Why Trump May Be Right About Immigration

in Election 2016/UK/US and Canada by

Immigration- even the term, itself can be considered controversial. Raising the topic runs the risk of sounding racist or small-minded. The entire discussion has become warped, due to the fear of not being ‘politically correct’, both with ordinary citizens, and politicians. This had led to key issues surrounding a very important topic being glossed over or dismissed entirely. Purely to avoid any hint of not following the normative belief, which is that everyone is welcome no matter what. This has to stop. By avoiding the entirely issue, it leads to the general public becoming more and more frustrated, until the entire issue is blown out of proportion.

Immigration, in the correct numbers has unlimited benefits to society. Job vacancies and skills gaps can be filled, services with an ageing population can be maintained, and the pension gap can be filled by the contributions of new workers through correct taxation. Furthermore, the Department for Employment and Learning found that migrants have a positive influence of the productivity or efficiency of local workers and contribute new ideas and a fresh approach to organisations. It is almost undeniable that immigration is vital to a country with an ageing population, such as the UK. However, this does not seem to be the current mood of the UK’s general public.

In 2015, Migration Observatory reported that 56% of the general public would prefer the level of immigration to be “reduced a lot” and a further 21% wished immigration to be “reduced a little”. When asked about immigration within or outside of the EU the figures where 51% and 49% respectively. Suggesting this is not a “race issue” or even a “Muslim issue” as many tabloid newspapers suggest. This is a mass immigration issue: the numbers of immigrants currently entering the UK is too high for the country to assimilate.

When immigration is controlled and in small numbers, the migrants tend to integrate within society. They typically live within the heart of the community, send their children to the local schools and participate in neighbourhood activities. This in turn enables the immigrants to become fully immersed in the culture of the new community. This does not mean sacrificing their heritage; if anything they can educate their local community on their culture and country of origin. The problems start when migrants create microcosms of their country of origin within the new community, and as such are less likely to integrate within society. This is what Donald Trump, the Republican front-runner for presidency in the United States has noticed. When countries allow mass immigration, especially if it takes the form of large numbers of one community, it will lead to microcosms forming within society and rifts erupting between the local citizens and immigrants. And Trump makes a good point, mass immigration leads to resentment between different ethnicities within society.

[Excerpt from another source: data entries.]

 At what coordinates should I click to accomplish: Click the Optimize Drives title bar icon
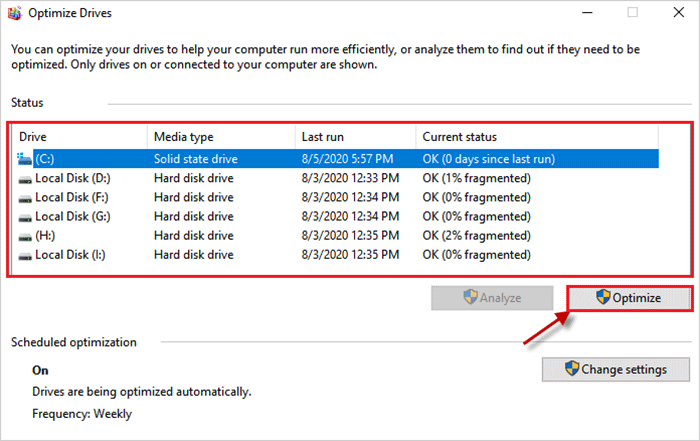pyautogui.click(x=15, y=13)
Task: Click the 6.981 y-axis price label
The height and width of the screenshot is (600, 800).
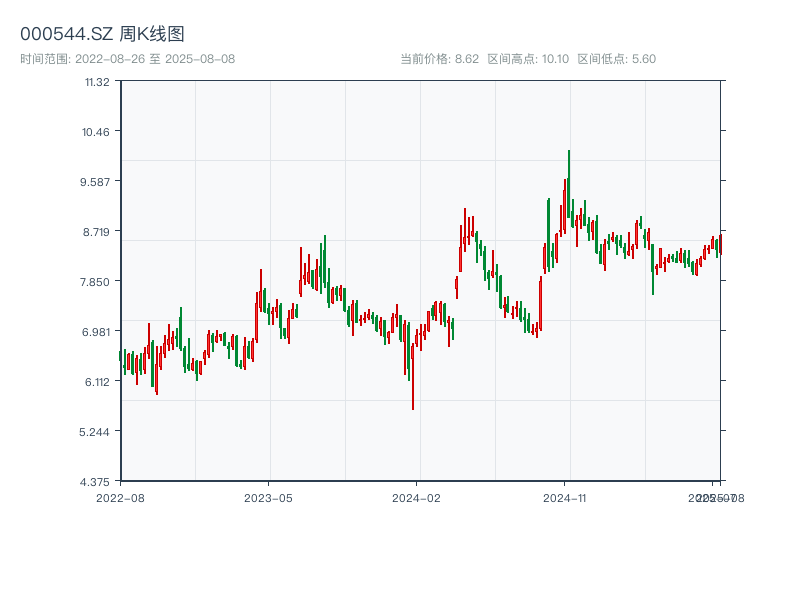Action: coord(97,332)
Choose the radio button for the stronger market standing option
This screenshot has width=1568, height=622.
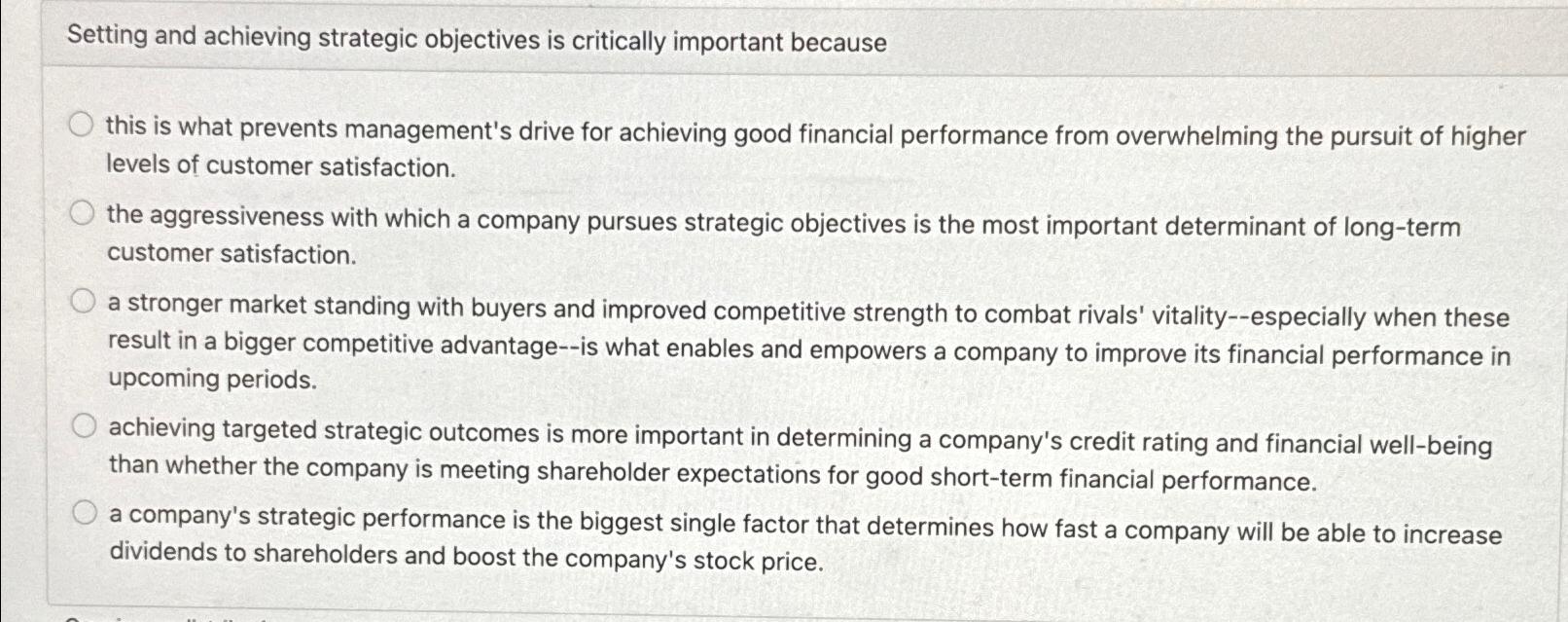84,300
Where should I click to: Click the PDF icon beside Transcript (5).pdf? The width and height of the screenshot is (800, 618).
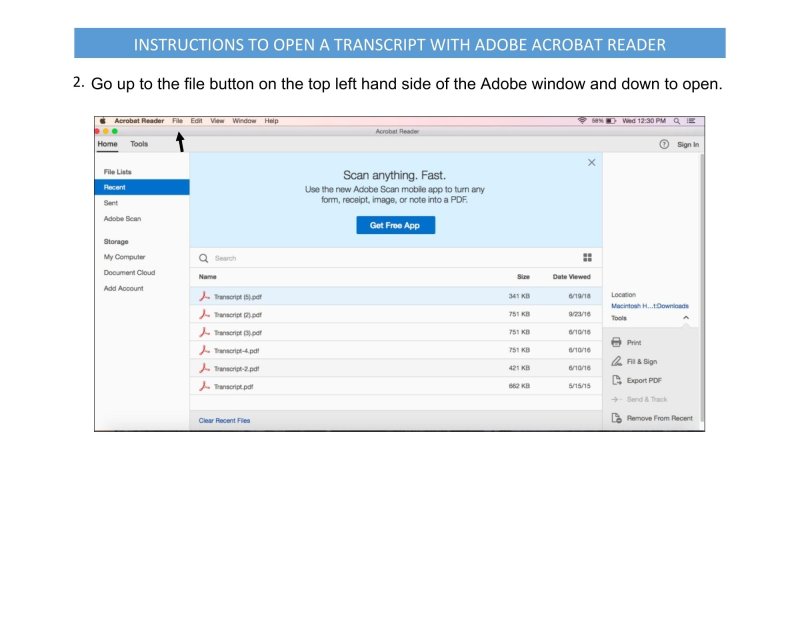pyautogui.click(x=204, y=296)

However, Trump has made a mistake, he has assumed that only Muslims are the problem, and as such has suggested a complete shutdown of all Muslims entering America. This will not work. The problem does not lie within one ethnicity, but the immigration policy of the country complaining. Large numbers of immigrants into their country, no matter what their ethnicity, it will cause rifts within society and lead to the scapegoating of that ethnicity and potentially racism.

England has ignored their problem with mass immigration for so long that it has lead to divides within its country, and allowed the rise of extremist parties such as Britain First and the British Nationalist Party to gain traction. Furthermore, race-related hate crimes are on the rise, and unfortunately Muslims are bearing the brunt of it. This had lead to them feeling ostracised from society, and potentially been a causal factor in the rise in extremism, as it is allot easier to radicalise someone who has not attachment to their society.

However, this problem has been ignored for potentially years, as politicians did not want to appear racist by acknowledging the problem in the first place. The damage has been done, and now it is time to look for solutions. First of all, the level of immigration in the UK going forwards needs to be reduced. Following the UK’s decision to leave the EU, this task will be a lot easier, as hopefully Britain will no longer be constrained by the EU principles of freedom of movement. Although controversial, once immigrants have gained UK citizenship, they should not be allowed to bring their extended family into the UK, as this is a factor in the creation of microcosms. Then, once the level of immigration had been reduced to a level in which microcosms can no longer form, the government should also focus on the integration of migrants into British society. In January 2016, David Cameron suggested a £20m plan to teach English to Muslim women, living in the UK. More schemes like this need to be introduced so that the rift between immigrants and British citizens can be closed. Or there is a risk of Britain losing its liberal multicultural status.

Therefore, Trump is partially right on his views on immigration. He understands that immigration in larger numbers can lead to rifts within society; as well as understanding that the lack of coverage on the issue, both by the media and politicians, has only made the problem worse. However, he is mistaken in believing the religion or ethnicity of the immigrants plays any part in the creation of microcosms, and as a result cultural clashes. A complete ban on Muslims, or any other religion or ethnicity, entering either the United States or the United Kingdom will not even begin to fix the cultural rifts within society. Instead, governments throughout the Western World should focus on aiding the integration of the immigrants already in their countries, and decreasing the level of future immigration.